You are wrong on a number of different levels.
The metal water bottle companies have nothing to do with it.
The metal waterbottles almost all have plastic lining. Prior to the various negative studies of BPA hitting the mainstream media, the majority of the plastic linings of metal water bottles had BPA. And there are still concerns with other chemicals in the lining they use.
As to using water bottles until they fall apart that isn't something you'd want to do either. At the point the water bottle is falling apart, tiny particles of plastic would likely make their way into the water you'd be drinking. You can continue to do that for yourself, but don't go telling people that its perfectly fine.

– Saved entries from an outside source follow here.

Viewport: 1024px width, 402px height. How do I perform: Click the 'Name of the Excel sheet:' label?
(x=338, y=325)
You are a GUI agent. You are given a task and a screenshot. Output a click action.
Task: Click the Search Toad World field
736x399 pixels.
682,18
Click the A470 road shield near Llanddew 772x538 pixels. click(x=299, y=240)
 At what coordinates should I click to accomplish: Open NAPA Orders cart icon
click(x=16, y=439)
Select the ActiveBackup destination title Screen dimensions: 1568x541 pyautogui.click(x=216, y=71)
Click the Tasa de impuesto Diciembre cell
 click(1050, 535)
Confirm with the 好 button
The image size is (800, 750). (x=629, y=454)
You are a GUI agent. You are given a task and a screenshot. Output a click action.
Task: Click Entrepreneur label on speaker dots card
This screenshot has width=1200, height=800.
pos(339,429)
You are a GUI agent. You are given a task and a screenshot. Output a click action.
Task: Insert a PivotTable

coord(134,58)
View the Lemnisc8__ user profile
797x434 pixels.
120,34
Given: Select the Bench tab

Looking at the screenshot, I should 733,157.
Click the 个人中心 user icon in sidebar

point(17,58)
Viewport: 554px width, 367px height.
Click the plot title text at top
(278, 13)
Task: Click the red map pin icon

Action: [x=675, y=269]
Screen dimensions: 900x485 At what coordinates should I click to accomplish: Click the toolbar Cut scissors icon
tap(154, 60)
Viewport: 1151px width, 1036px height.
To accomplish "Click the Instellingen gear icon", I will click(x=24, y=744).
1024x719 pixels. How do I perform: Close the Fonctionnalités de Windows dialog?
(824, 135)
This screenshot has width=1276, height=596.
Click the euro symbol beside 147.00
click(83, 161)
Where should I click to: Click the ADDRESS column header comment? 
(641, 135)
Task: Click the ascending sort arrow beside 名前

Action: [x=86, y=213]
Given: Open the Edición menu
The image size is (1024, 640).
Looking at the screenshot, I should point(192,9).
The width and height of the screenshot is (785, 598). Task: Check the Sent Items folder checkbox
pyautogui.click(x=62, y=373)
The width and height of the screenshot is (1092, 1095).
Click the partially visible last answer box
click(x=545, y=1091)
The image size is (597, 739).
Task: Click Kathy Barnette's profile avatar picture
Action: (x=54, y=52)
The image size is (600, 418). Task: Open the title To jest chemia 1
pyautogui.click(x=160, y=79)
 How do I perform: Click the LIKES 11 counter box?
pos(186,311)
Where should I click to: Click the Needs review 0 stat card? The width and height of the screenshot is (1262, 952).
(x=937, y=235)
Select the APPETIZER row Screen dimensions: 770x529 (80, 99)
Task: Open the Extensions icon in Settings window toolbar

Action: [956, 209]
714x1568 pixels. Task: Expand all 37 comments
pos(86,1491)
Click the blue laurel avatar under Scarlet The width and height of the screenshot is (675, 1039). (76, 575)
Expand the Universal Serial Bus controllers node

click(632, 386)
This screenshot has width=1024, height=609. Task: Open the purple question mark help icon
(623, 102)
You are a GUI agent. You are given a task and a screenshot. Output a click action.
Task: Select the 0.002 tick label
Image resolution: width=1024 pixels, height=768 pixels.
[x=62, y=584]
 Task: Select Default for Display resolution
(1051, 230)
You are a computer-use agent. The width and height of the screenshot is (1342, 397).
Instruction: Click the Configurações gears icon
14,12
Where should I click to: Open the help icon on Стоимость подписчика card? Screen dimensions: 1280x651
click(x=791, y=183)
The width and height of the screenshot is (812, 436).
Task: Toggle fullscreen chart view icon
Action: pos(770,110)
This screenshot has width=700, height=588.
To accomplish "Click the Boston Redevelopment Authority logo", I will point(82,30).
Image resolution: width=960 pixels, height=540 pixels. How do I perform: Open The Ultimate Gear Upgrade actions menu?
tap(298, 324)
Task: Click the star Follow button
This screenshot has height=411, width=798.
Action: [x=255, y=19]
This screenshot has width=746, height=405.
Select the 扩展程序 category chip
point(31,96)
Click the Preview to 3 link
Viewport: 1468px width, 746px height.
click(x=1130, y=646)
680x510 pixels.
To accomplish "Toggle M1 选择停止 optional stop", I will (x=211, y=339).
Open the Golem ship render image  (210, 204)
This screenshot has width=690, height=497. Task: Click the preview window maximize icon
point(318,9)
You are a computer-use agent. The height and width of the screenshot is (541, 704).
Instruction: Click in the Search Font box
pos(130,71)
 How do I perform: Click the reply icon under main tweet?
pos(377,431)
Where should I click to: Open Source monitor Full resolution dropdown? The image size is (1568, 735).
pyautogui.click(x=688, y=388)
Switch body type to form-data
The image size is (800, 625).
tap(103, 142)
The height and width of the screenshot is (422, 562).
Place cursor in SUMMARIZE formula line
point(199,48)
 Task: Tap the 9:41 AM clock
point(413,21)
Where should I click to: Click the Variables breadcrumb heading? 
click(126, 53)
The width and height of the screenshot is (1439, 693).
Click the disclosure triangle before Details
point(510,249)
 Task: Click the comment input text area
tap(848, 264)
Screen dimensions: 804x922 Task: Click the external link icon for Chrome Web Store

As to the FDA and their approval of BPA, they entirely base their approval off the data the manufacturers that profit off of BPA provided them. It is standard policy for the FDA to rely on industry studies. For years the regulatory agency actually ignored a number of studies showing these health effects, from impairing neurological development, to chromosomal damage in overies, to increased cancer rates.
simply watch the first 2 minutes of this congressional hearing video
http://video.google.com/videoplay?docid=6451441880371093421#
[00:01:09] Dr Alderson (clearly flustered): "All of our products that we [the FDA] approve are based on data that are prepared and conducted in studies by that particular manufacturer."
John Kerry: "But doesn't that bother you?"
Dr Alderson does not give a respond.
(Dr Norris Alderson is Associate Commissioner for Science for the FDA)
Unfortunately FDA has very much become a revolving door of employment for top-level agency bureaucrats between itself and the industries it oversees. This indusrty bias is thanks to the industries, lobbies and various administrations placing those with their interest at heart in key power positions in the FDA.
This is much like the mining and oil industry with its cosy close connection , which Obama has divided into 2 separate agencies to reduce corruption and industry bias. If it were not for lax policies towards the oil industry, there might have been stricter enforcement of safety/precautionary practices which would have prevented the spill. It has been all over the media that executives at BP repeatedly ignored carrying out the precautionary measures which would have prevented the spill.
The xenoestrongenic effect of BPA was known to the industry for +50 years. Prior to its use in plastics, it was used in the 1930's as a synthetic estrogen.
Dr. Fredrick Vom Saal, one of the scientists who's studies were repeatedly ignored by the FDA, begins speaking about the startling results of studying BPA [begins at 35 seconds into the clip]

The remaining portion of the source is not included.